→ **Extract**:
Police chief keeps his eye on future

He is modernizing department by adding officer, computers

May 10, 1998|By MIKE FARABAUGH | MIKE FARABAUGH,SUN STAFF

Hampstead, Police Chief Ken Meekins is quietly working to modernize the small town's law enforcement agency.

Meekins, who came to the job after more than 23 years with the Baltimore County police, is confident that by this time next year, his force of three officers will grow to five, a police-dog unit will be added and the Police Department will be housed in new, spacious headquarters on South Main Street.

"That will take the town well into the first quarter of the next century, meeting community needs and providing room for growth," he said.

It's been quite an undertaking for Meekins, 44, who became police chief two years ago when former Chief Kenneth Russell 62, recieved an "it's-time-for-a-change" dismissal from the mayor and Town Council.

Meekins was well prepared for the position, having served a similar role as commander of the community outreach and investigative services units at the Towson Precinct. And as a town resident, he was familiar with Hampstead.

He inherited a police department crammed into quarters in Town Hall, a block off Main Street - a site that is less visible and accessible than he would like. Despite the tight quarters, increasing his three-man staff and adding computers were greater priorities.

With plans in place to achieve those objectives, the purchase of property for a new headquarters is under way and a design is completed, he said. The building and renovation will cost $500,000 to $600,000.

Renovation of a two-story brick building at Shiloh Avenue and South Main Street - formerly housing Roy's Clock Shop and. before that, First National Bank - could begin this summer along with the construction of a one-story addition.

At the Police Department's present headquarters, operations are crammed into four small rooms. Records, property and evidence are jammed into a closet about the size of a king-size bed and the interview and holding room is smaller.

When unruly prisoners are arrested and brought in for questioning, officers must handcuff them to an eye bolt secured in a beam behind a Sheetrock wall, which shows signs oh many patching attempts.

Added rooms

The new headquarters will Provide two holding rooms for juveniles - separated by sight and sound from two adult holding areas -- a meeting room, a conference room, locker and showers area, squad room, break room, space for evidence, property and storage, and an out-door kennel for a cross-trained drug-sniffing and People-tracking dog.

→ **Provided information**:
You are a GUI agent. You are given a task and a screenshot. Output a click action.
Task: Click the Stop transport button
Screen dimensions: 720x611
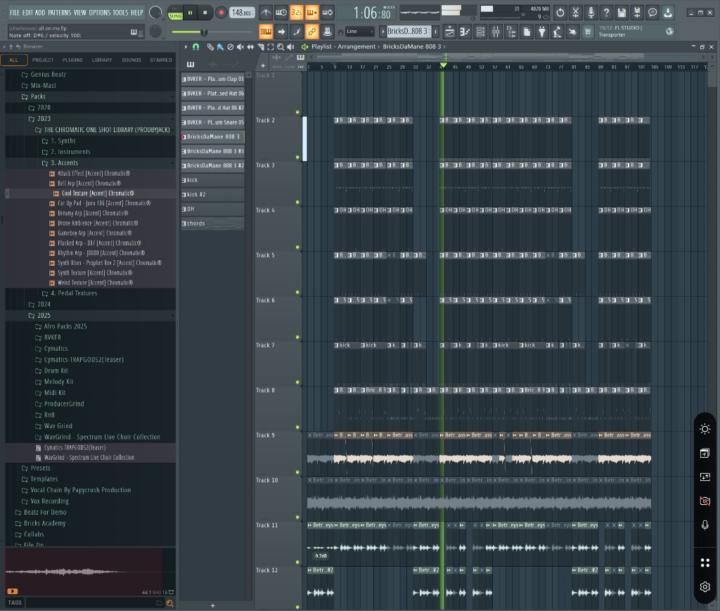click(x=204, y=13)
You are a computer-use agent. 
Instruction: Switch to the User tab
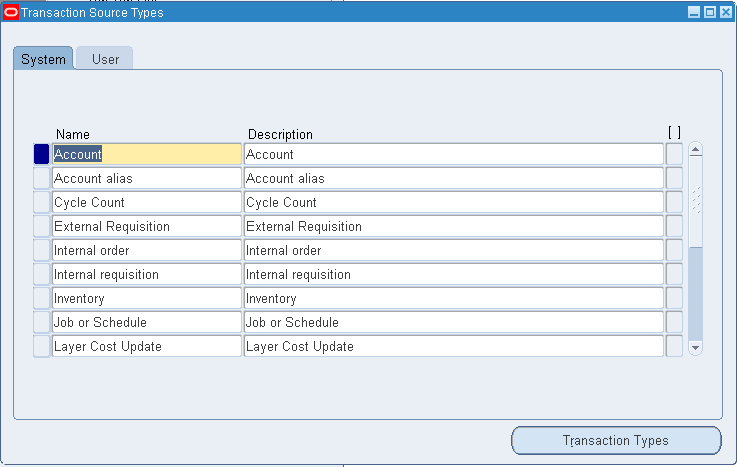105,59
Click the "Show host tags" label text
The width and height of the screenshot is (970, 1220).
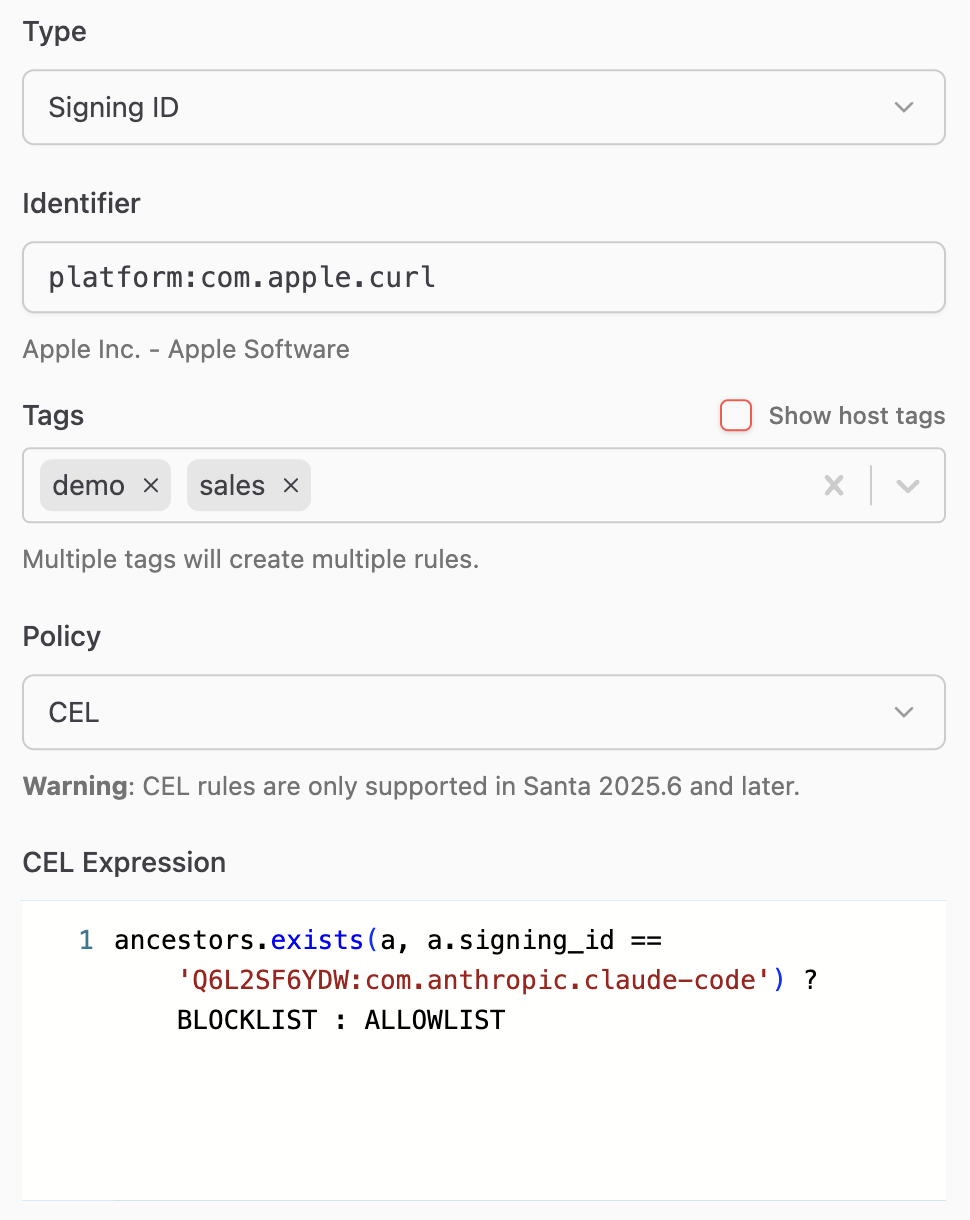(x=856, y=416)
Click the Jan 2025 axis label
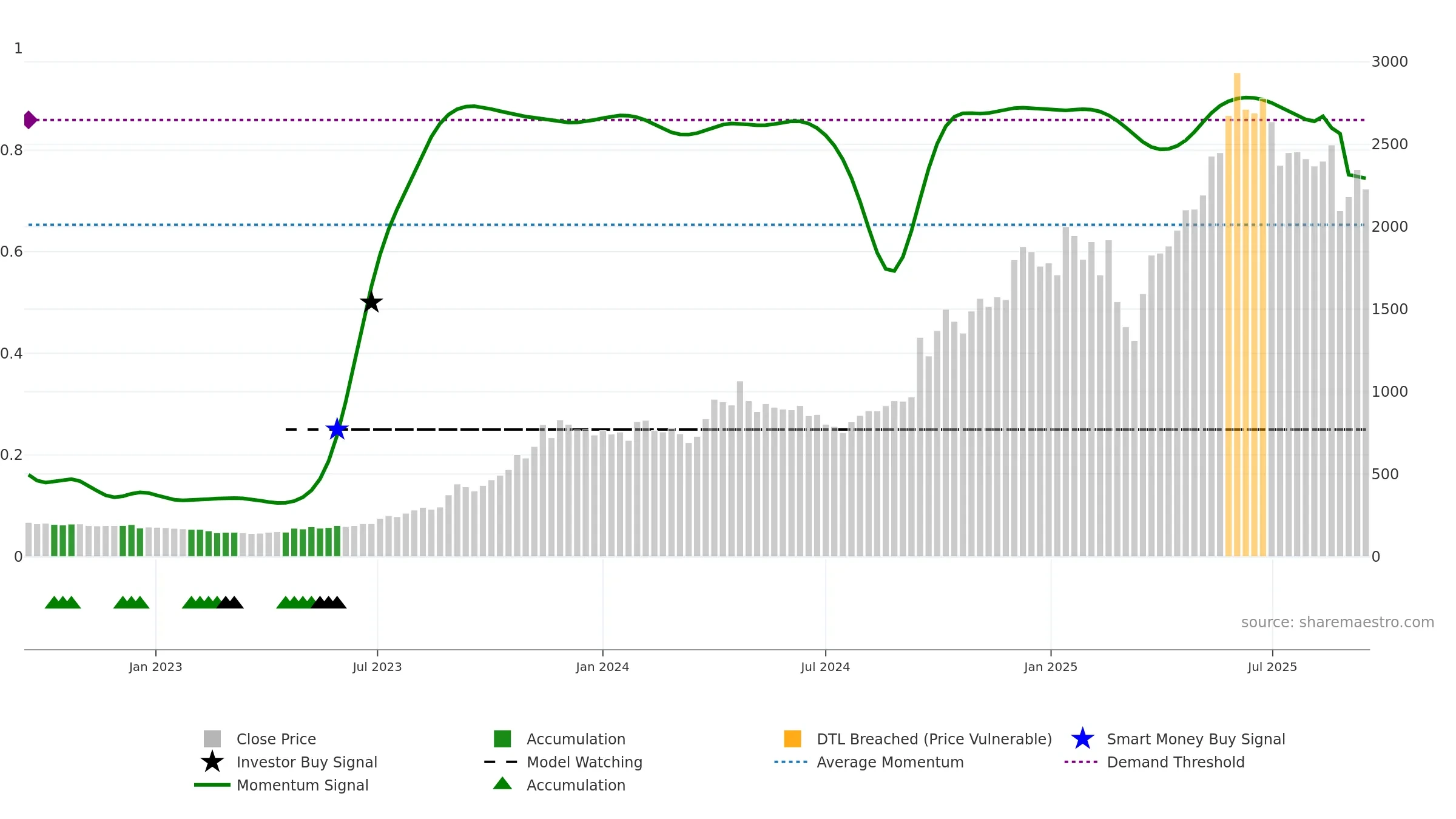 pyautogui.click(x=1051, y=667)
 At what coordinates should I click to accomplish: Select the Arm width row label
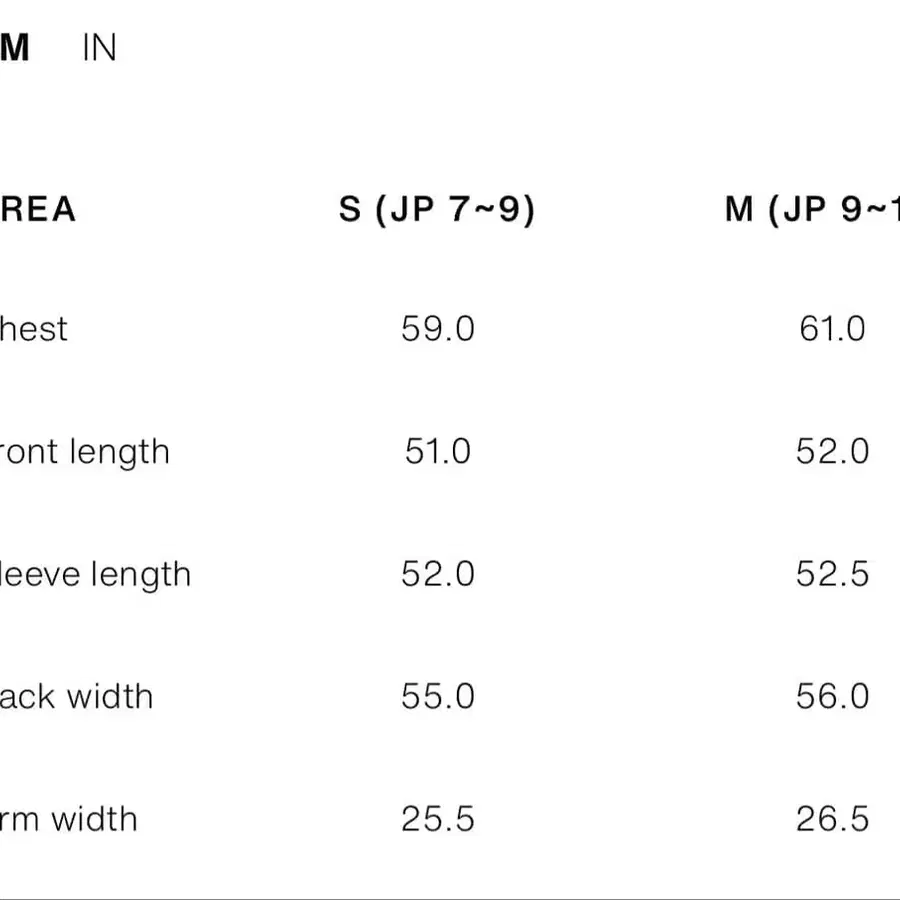click(x=69, y=819)
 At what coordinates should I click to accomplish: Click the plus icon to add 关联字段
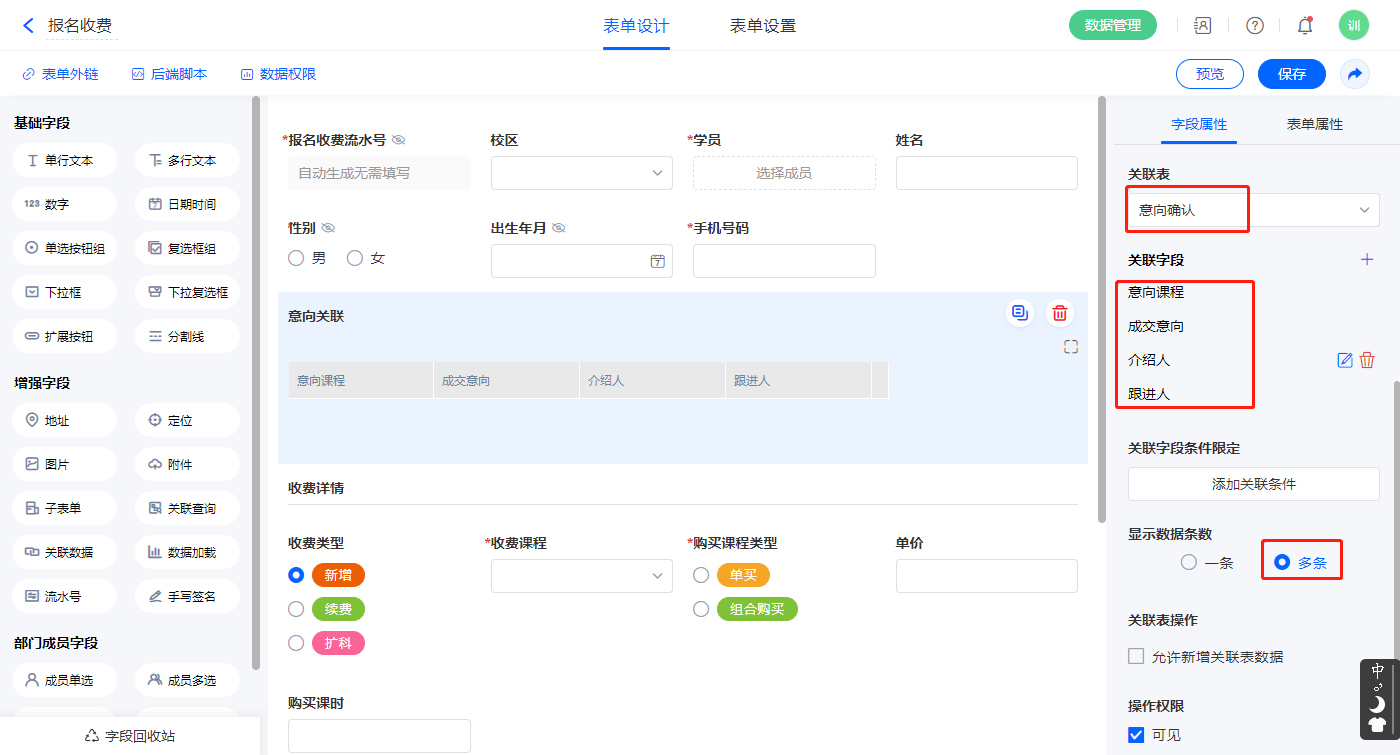point(1367,260)
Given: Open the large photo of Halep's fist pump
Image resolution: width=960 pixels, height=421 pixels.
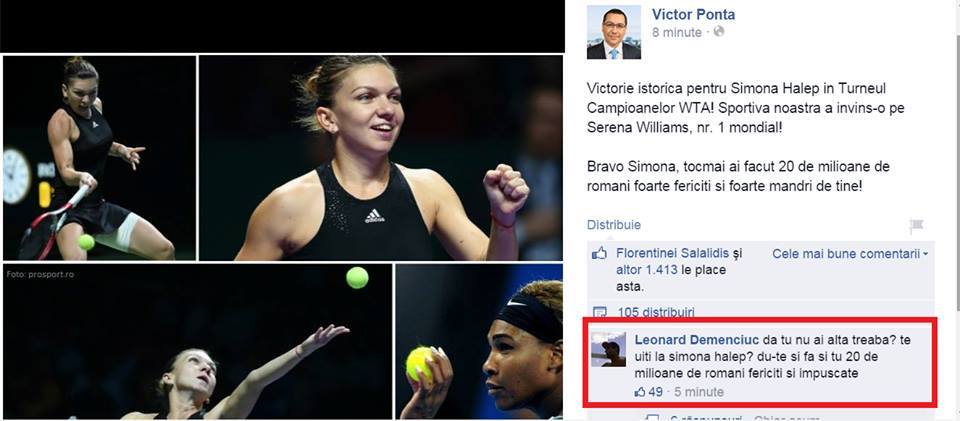Looking at the screenshot, I should [381, 158].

→ **To do**:
Answer these questions from the article on the Hampstead police chief, each in a few words.
(a) How long did Meekins serve with the Baltimore County police before becoming chief?
(b) What is the estimated cost of the building and renovation?
(c) How many holding rooms for juveniles will the new headquarters provide?

→ **Written response**:
(a) More than 23 years
(b) $500,000 to $600,000
(c) Two